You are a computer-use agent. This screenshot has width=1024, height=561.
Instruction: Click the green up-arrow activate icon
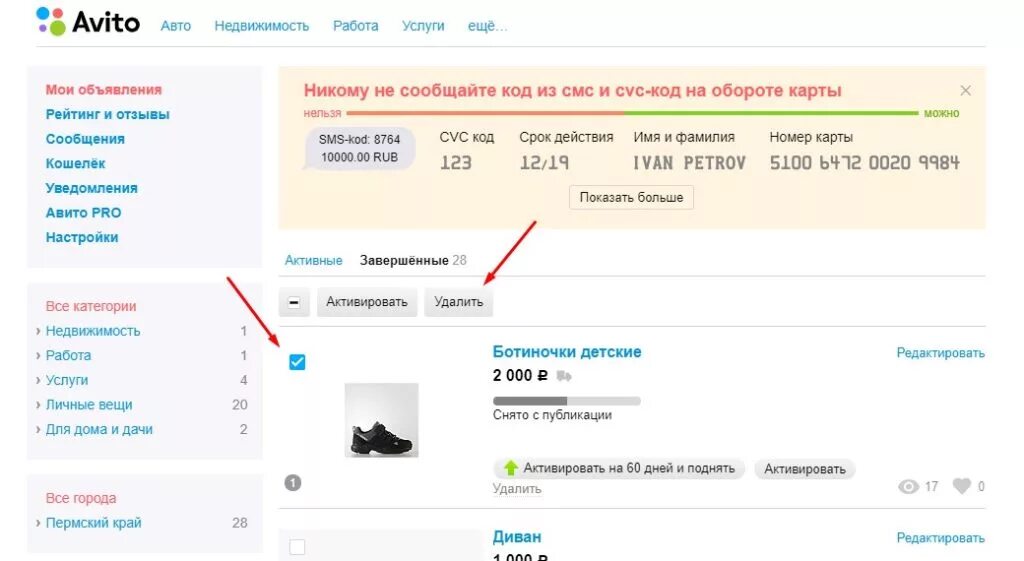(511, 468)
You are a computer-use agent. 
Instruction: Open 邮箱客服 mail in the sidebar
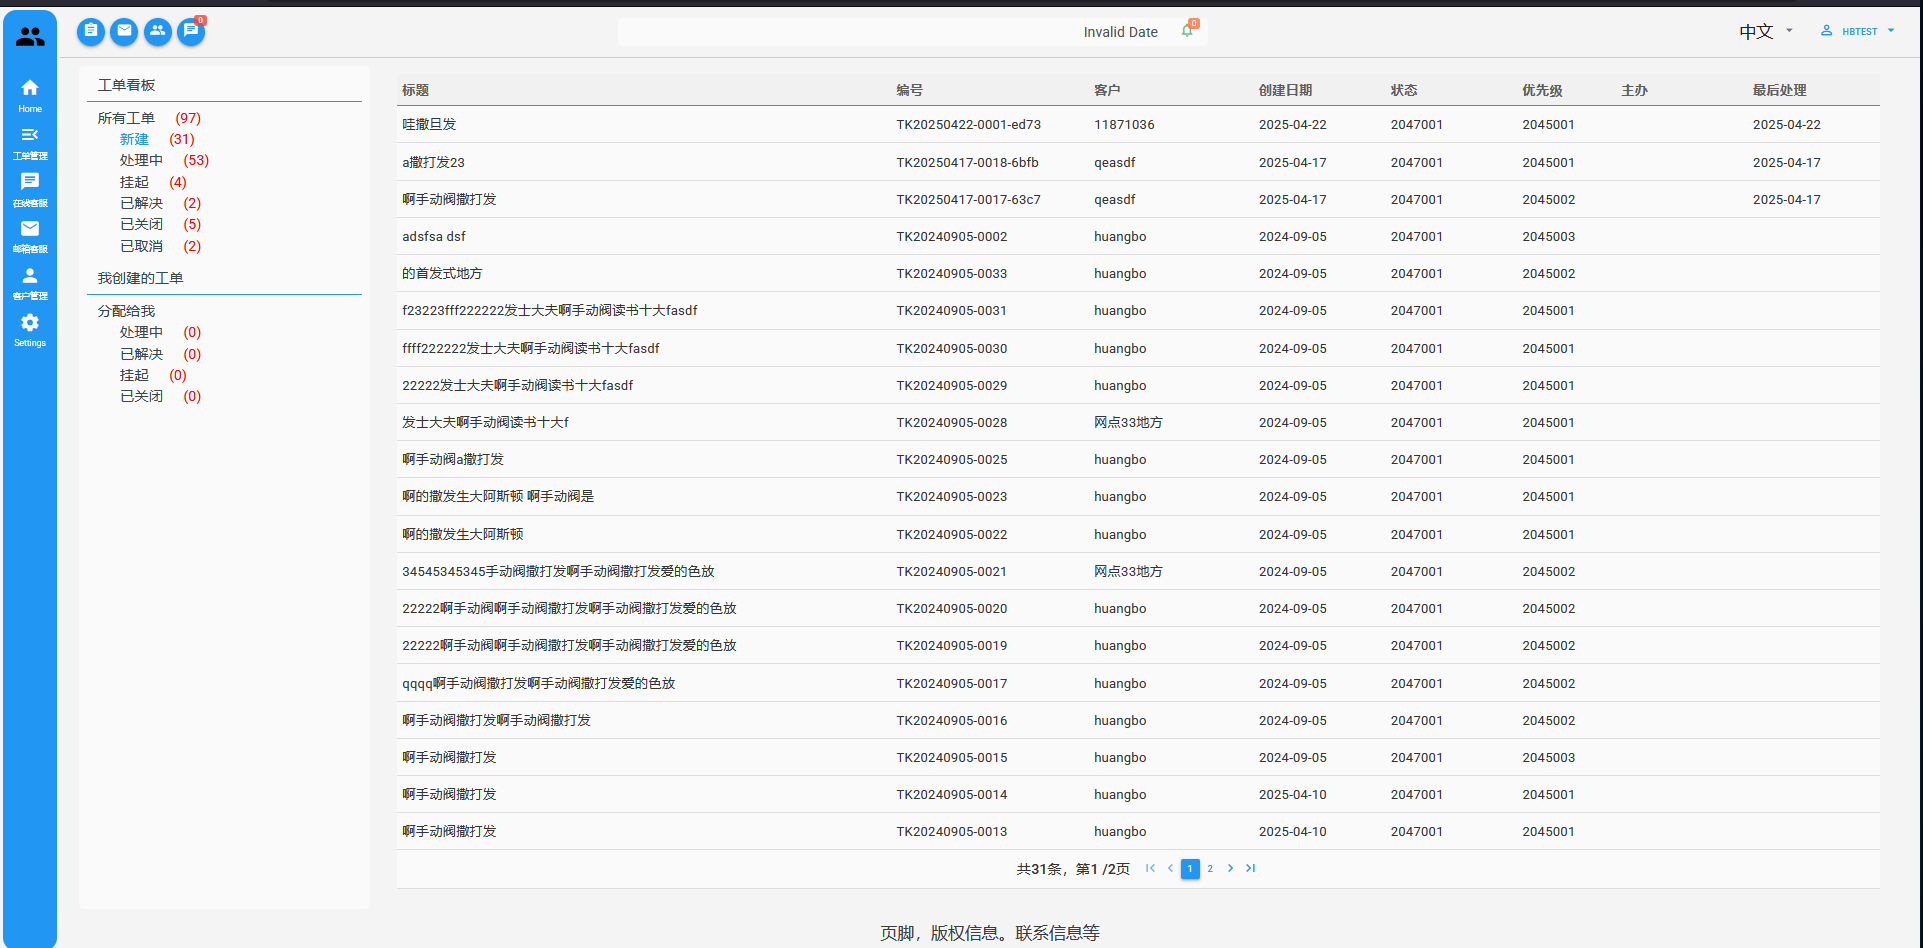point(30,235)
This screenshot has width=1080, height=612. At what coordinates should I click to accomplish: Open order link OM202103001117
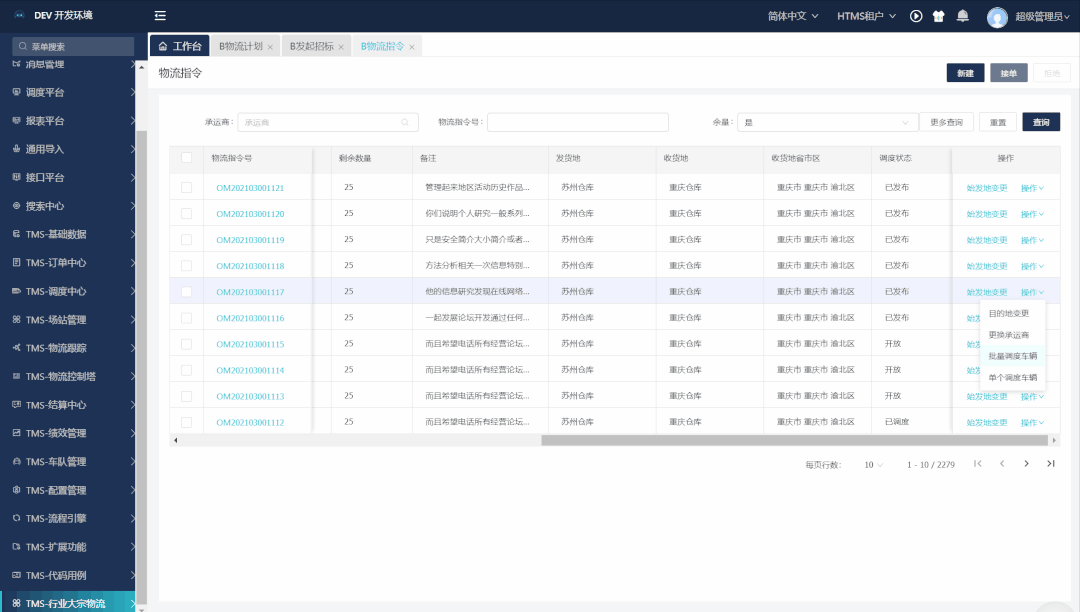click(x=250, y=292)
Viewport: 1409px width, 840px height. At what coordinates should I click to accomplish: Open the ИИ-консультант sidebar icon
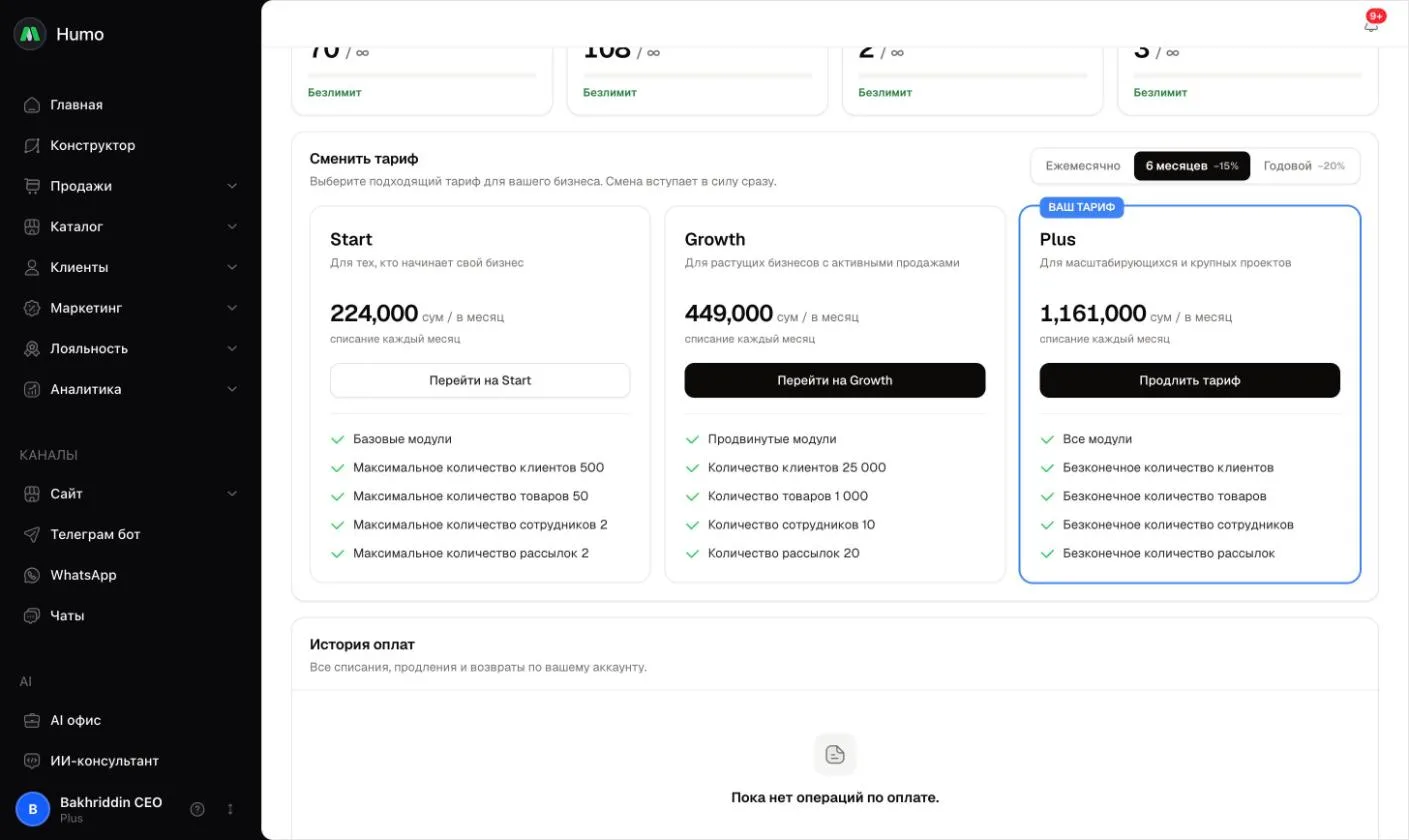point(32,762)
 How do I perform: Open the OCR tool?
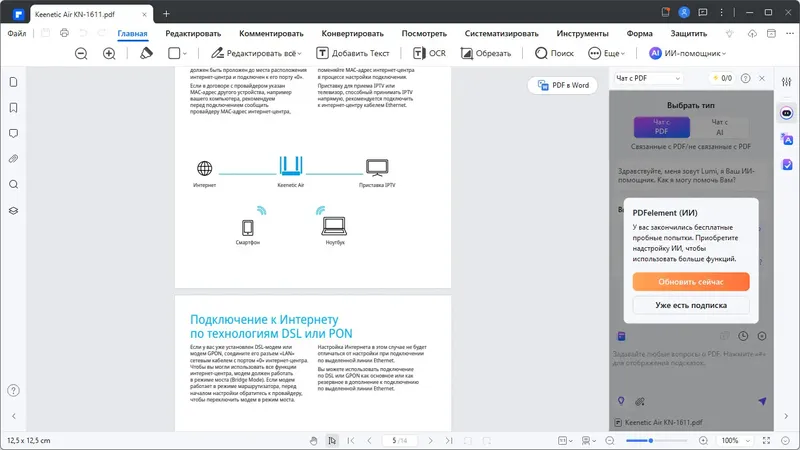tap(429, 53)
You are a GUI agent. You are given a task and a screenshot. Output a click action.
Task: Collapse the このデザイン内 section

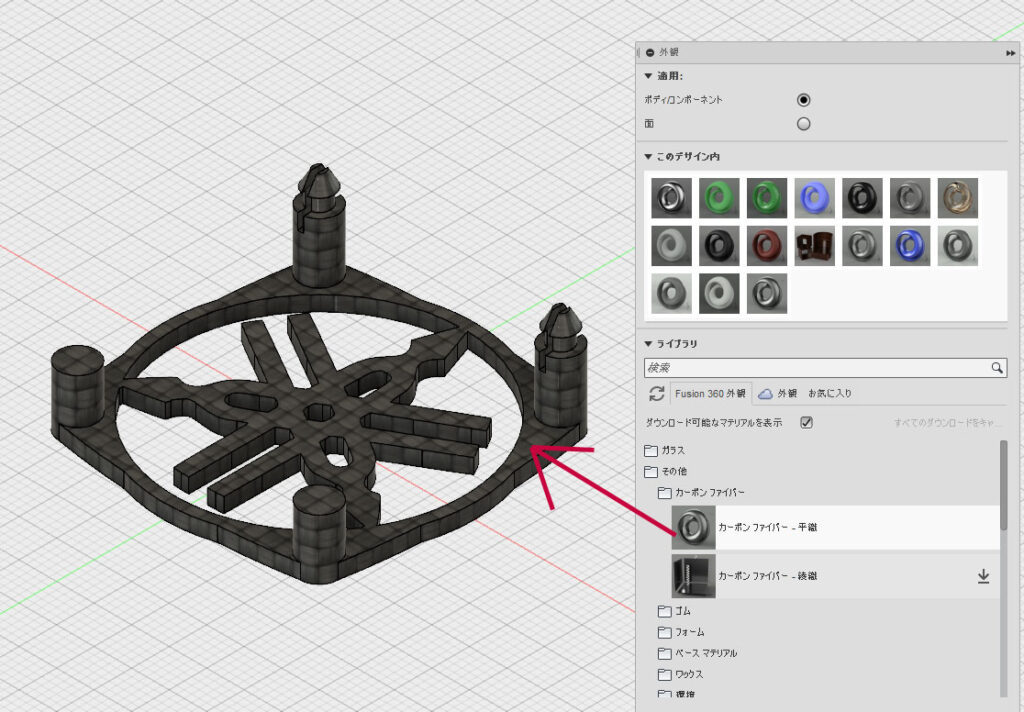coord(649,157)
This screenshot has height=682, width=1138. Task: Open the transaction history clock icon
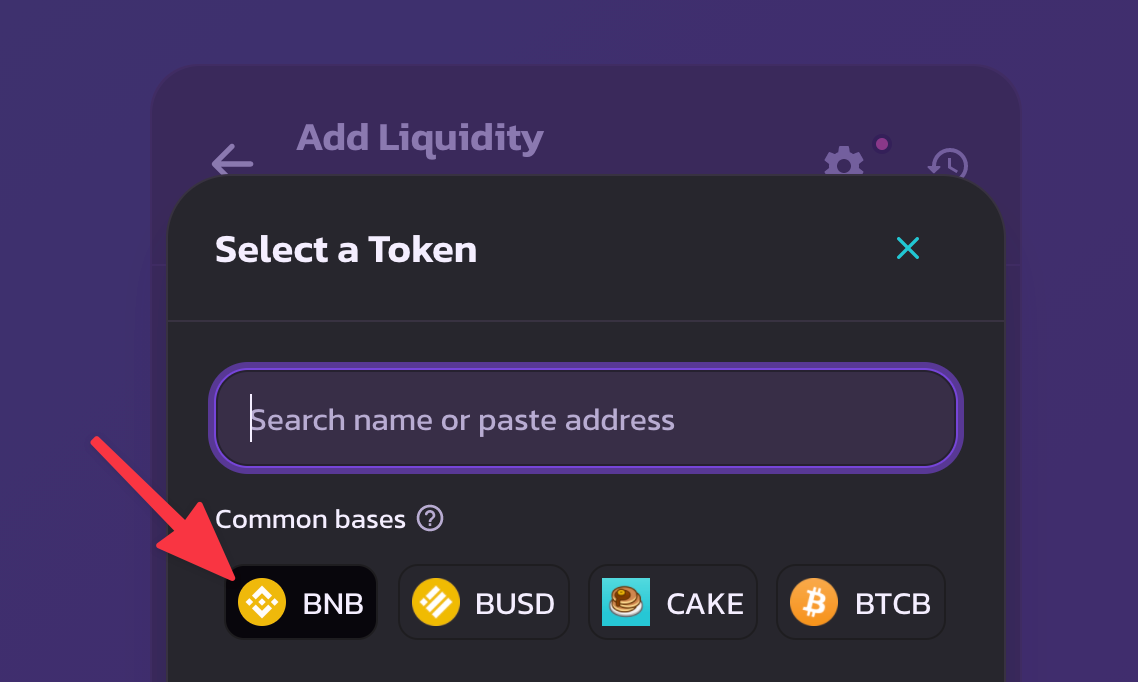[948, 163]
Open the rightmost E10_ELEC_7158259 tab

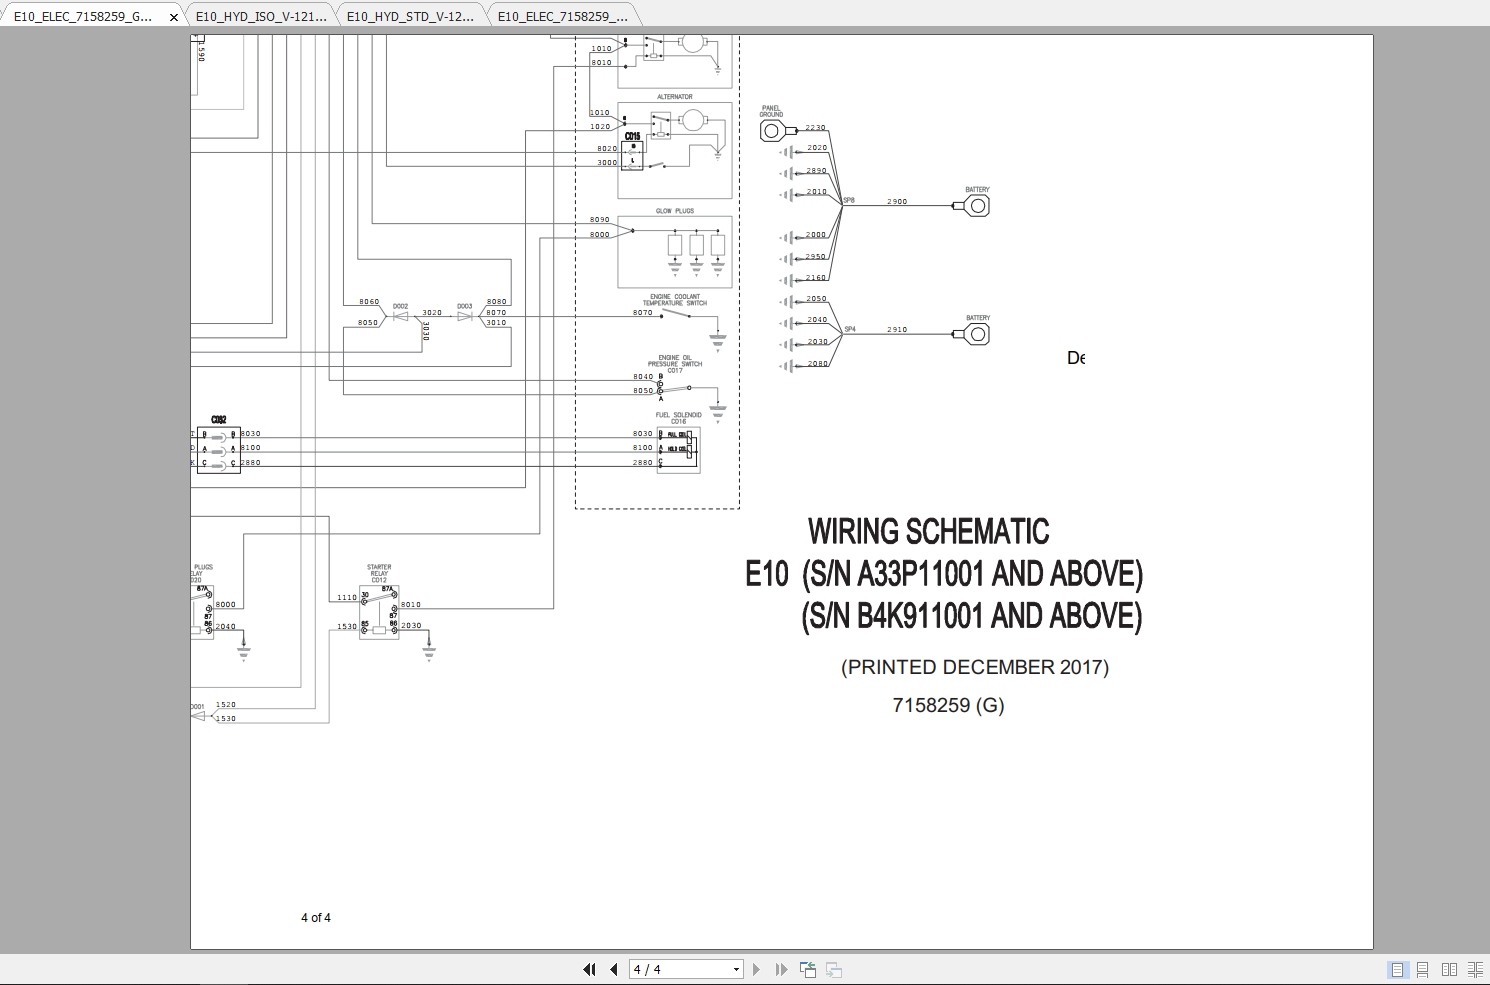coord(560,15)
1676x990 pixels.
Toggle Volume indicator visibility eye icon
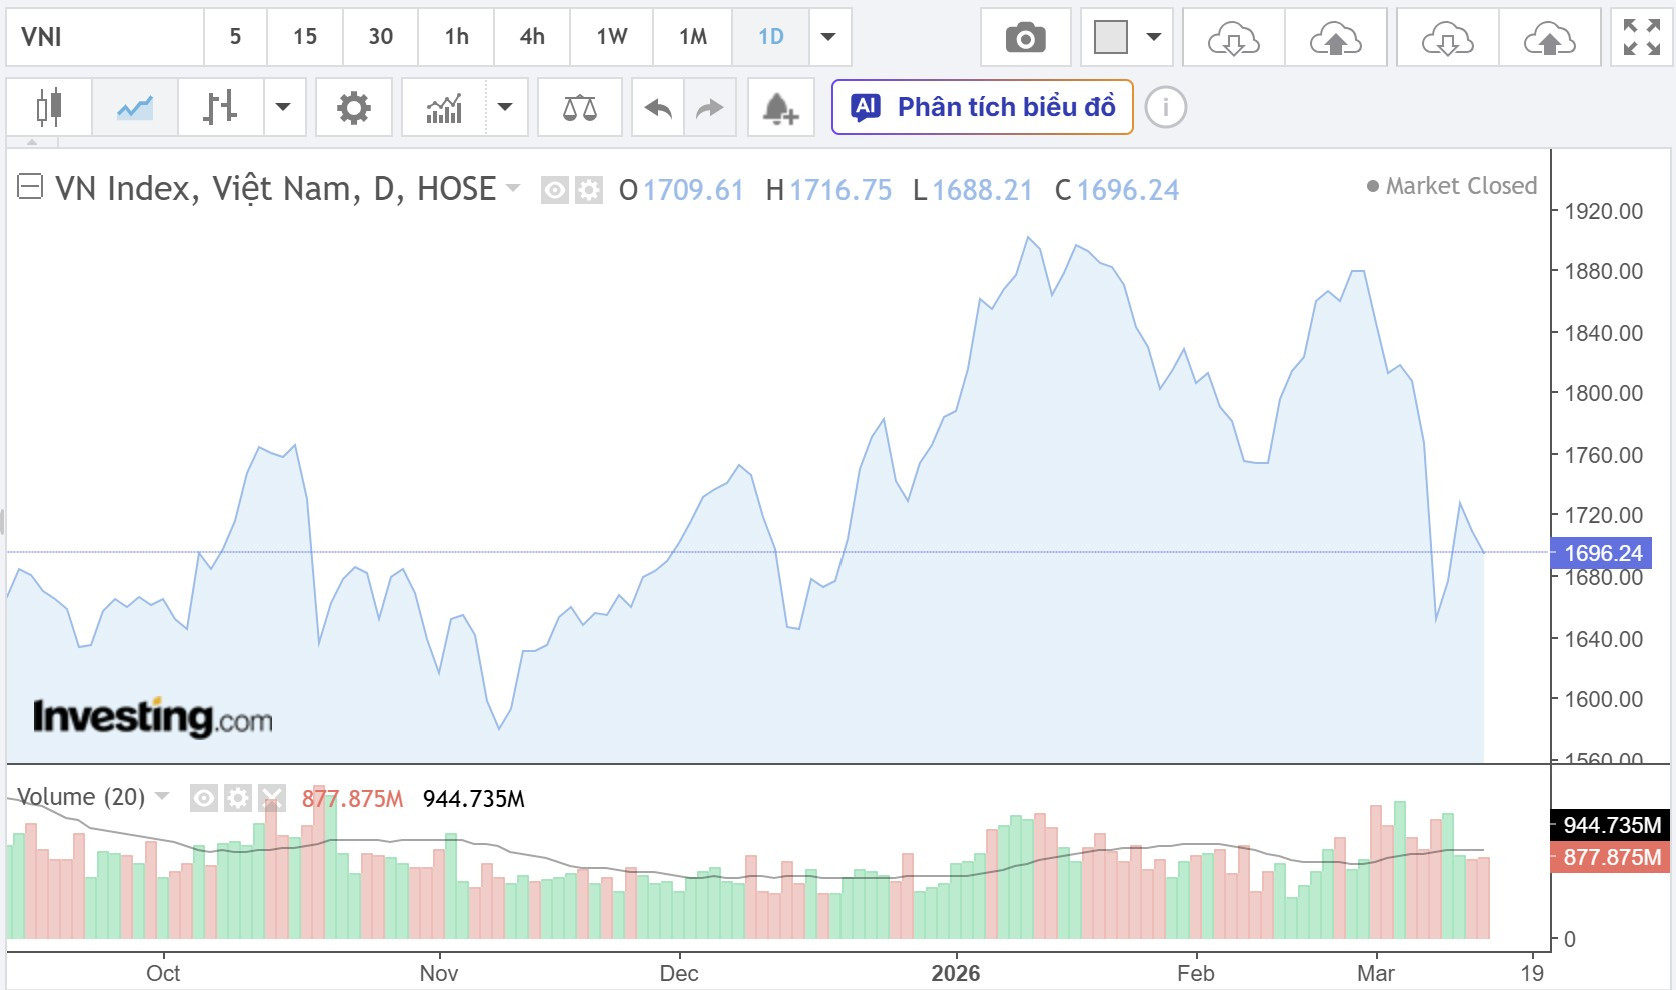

| Problem to solve |
Would you copy every line from the listing above that has the string "computer" in it?

| Task result |
You are a computer-use agent. This screenshot has width=1024, height=561.
You are a computer-use agent. 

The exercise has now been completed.